Dienstag, 8. Februar 2011

Superstar: Germany

Der Economist hat aktuell zwei Beiträge über das "Wirtschaftswunder", das wir derzeit in Deutschland nach Meinung mancher erleben.

Warum Deutschland laut Economist so gut durch die Krise gekommen ist?
"What’s Germany’s secret? It helps that the country did not experience a property or credit bubble, and that it has kept its public finances admirably under control. But above all Germany’s success has been export-driven: unlike most other big rich economies it has maintained its share of world exports over the past decade, even as China has risen."
Insgesamt zeigt der Economist, dass Deutschland den Zahlen nach mit das erfolgreichste G7-Land der vergangenen Dekade war.


Der Beitrag schließt mit dem Ausblick:
"Germany has topped the G7 league over the past decade mainly because it avoided a credit bubble. But to maintain its performance over the next decade it needs to boost both domestic spending and its services sector. The good news is that most of Germany’s growth last year did come from domestic demand, not exports. Business investment took the lead, but in the fourth quarter real consumer spending was almost 2% higher than a year ago. The lowest unemployment rate for almost 20 years is likely to push up wages this year and to encourage households to spend more of their income. A recovery which is “Made in Germany” would enable the country to keep up the pace."
(ht Freakonomics)

Kommentare:

chrislen hat gesagt…

But above all Germany’s success has been export-driven
vs.
The good news is that most of Germany’s growth last year did come from domestic demand, not exports.
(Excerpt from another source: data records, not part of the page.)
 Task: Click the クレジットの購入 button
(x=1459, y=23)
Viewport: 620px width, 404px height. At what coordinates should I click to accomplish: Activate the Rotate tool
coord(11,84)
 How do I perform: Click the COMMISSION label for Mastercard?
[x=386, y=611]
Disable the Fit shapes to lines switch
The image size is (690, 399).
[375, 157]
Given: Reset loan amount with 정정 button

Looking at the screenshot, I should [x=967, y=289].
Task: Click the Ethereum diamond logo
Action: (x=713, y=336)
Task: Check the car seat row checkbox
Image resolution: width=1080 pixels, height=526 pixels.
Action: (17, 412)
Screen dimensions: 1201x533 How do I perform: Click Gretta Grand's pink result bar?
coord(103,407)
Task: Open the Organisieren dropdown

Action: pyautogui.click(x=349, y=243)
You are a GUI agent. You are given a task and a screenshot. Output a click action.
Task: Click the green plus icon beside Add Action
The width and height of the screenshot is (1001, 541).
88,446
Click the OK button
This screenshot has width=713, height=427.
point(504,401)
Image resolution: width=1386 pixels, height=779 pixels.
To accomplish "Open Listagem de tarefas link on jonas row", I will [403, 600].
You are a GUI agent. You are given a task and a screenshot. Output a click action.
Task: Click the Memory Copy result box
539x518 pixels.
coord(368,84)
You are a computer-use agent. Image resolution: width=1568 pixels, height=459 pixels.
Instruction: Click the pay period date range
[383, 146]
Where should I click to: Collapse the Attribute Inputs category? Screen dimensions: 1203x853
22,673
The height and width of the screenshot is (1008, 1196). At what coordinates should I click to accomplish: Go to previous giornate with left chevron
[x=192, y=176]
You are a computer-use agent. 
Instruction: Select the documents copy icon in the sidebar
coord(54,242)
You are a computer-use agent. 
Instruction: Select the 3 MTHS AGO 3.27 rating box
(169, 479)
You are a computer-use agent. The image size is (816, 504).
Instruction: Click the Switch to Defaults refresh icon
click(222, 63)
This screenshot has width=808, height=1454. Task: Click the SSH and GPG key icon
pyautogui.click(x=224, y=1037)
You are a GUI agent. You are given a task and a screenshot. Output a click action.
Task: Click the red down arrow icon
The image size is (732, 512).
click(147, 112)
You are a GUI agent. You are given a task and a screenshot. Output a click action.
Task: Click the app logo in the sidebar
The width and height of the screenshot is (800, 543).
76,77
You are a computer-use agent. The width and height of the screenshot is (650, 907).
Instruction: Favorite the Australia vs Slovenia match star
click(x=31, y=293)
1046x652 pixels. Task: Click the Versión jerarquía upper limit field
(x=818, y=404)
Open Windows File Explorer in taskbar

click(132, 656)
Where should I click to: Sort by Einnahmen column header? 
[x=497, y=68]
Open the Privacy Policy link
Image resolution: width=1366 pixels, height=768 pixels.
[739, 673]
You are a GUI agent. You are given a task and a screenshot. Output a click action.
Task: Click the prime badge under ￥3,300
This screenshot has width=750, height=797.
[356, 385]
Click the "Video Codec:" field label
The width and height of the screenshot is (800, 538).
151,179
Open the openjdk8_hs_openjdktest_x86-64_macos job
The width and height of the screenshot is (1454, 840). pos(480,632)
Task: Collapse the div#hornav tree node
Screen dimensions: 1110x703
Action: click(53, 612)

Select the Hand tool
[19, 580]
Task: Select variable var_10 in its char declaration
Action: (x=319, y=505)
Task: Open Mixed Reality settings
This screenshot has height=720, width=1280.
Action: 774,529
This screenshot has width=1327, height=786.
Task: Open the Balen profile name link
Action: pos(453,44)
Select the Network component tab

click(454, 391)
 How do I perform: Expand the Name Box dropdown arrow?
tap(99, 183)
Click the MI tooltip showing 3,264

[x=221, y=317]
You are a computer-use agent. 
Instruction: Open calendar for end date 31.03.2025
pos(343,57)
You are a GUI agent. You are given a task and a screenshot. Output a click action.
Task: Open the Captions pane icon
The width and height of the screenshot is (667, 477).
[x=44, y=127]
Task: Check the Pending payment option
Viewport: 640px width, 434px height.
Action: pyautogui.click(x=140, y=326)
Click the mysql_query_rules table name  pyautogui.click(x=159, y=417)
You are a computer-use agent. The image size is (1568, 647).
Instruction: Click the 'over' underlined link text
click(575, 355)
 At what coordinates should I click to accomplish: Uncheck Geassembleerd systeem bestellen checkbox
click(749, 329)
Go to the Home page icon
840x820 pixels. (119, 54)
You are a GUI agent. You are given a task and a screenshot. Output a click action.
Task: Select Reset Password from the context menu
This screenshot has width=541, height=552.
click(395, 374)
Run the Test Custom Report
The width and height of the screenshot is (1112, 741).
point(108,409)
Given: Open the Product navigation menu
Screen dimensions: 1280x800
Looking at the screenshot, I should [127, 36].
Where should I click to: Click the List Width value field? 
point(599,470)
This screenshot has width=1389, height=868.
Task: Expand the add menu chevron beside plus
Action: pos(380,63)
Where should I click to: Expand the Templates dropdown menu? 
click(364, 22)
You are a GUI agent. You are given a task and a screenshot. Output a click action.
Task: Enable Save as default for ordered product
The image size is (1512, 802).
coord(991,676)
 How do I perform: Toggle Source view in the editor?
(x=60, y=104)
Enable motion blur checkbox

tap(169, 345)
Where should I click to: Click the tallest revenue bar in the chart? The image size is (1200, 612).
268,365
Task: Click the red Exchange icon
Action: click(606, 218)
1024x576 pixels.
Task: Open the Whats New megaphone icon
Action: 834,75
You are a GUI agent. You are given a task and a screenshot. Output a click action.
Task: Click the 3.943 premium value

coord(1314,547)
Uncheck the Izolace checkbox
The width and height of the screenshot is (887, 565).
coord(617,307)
Ja, was denn nun. Obwohl sich die erste Aussage auf die gesamte letzte Dekade bezieht, seh ich doch einen gewissen Widerspruch. Ich weiss zwar nicht mehr so genau, wo ich es gelesen habe, aber in den letzten Monaten war die binnenwirtschaftliche Nachfrage doch wesentlich schwaecher als erwartet, oder nicht?

Vielleicht koenntest du diese Entwicklng mal was genauer darlegen, auch vor dem Hintergrund der niedrigen Arbeitslosigkeit und der Frage, wie realistisch die Annahme ueber die vom Economist angesprochene Lohnsteigerung ist?

Jonas Dovern hat gesagt…

Zahlen für 2010Q4 kommen demnächst raus. Ich denke, dass sich der Trend einer stärker werdenden Binnennachfrage hier bestätigen wird.

Und was die Löhne angeht, so zeigen ersten nach der Krise ausgehandelte Tarifverträge, dass es wohl (wie bei der Arbeitsmarktlage zu erwarten ist) in Richtung höherer Abschlüsse geht (zuletzt VW). Das gilt natürlich - wie immer - nicht für alle Regionen und Branchen, aber eben im Aggregat.